Do the sequence of functions

$$f_n(x) = \sum_{k=0}^{n} a_k x^k$$

converge to $f(x)$ uniformly? No. Consider the counterexample:

$$e^{-x^2} = \sum_{n=0}^{\infty} \frac{(-1)^nx^{2n}}{n!}$$

Consider

$$ a_n = \begin{cases} \frac{(-1)^k}{k!}& \text{if $n = 2k$} \\ 0 & \text{if $n = 2k+1$} \end{cases} $$

Then,

$$\lim \sup |a_{n}|^{1/n} =\lim |a_{2k}|^{1/2k} = \lim \frac{1}{k!^{1/2k}} = 0$$

Thus, $\sum_{n=0}^{\infty} \frac{(-1)^nx^{2n}}{n!}$ has infinite radius of convergence. Moreover,

$$\lim_{x \to \pm \infty} e^{-x^2} = 0$$

However, if $f_n \to f$ uniformly, then

$$\lim \sup\{|f_n(x) - f(x)| : x \in \mathbb{R}\} = 0$$

But any partial sum will be unbounded on $\mathbb{R}$.

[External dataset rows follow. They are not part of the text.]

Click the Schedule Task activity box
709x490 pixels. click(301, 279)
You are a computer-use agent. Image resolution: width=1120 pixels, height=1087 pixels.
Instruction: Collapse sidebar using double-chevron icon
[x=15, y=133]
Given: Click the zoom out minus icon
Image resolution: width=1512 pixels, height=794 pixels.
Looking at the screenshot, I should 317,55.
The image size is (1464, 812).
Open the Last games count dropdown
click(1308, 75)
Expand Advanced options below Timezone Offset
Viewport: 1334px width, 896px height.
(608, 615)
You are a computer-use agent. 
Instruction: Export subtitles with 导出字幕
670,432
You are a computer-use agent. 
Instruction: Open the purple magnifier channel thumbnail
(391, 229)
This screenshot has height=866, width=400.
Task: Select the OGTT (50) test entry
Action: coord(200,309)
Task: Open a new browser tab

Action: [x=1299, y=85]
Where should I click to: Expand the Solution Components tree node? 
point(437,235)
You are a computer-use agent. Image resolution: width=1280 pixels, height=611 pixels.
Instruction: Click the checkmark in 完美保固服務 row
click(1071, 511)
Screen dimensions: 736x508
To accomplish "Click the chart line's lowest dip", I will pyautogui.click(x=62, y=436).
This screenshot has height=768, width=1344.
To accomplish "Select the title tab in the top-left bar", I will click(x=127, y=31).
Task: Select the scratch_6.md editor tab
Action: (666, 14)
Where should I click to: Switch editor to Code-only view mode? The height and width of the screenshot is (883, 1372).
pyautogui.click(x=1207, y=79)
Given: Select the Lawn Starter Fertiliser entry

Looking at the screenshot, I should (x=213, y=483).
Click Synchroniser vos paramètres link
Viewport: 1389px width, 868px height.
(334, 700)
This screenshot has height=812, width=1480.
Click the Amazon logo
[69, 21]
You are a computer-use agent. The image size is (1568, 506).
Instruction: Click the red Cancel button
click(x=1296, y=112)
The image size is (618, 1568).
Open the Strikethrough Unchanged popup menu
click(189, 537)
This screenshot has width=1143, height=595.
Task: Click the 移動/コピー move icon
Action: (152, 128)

$$ \begin{aligned} &\sup \{|f_n(x) - f(x)| : x \in \mathbb{R}\}\\ &= \sup \left \{\left |\sum_{k=0}^{n} \frac{(-1)^kx^{2k}}{k!} - e^{-x^2} \right | : x \in \mathbb{R} \right \} \\ &= +\infty \quad x \to \infty \\ \end{aligned} $$

Thus, $f_n(x)$ does not converge uniformly to $f(x)$. It turns out that any power series with infinite radius of convergence that converges uniformly must be a polynomial.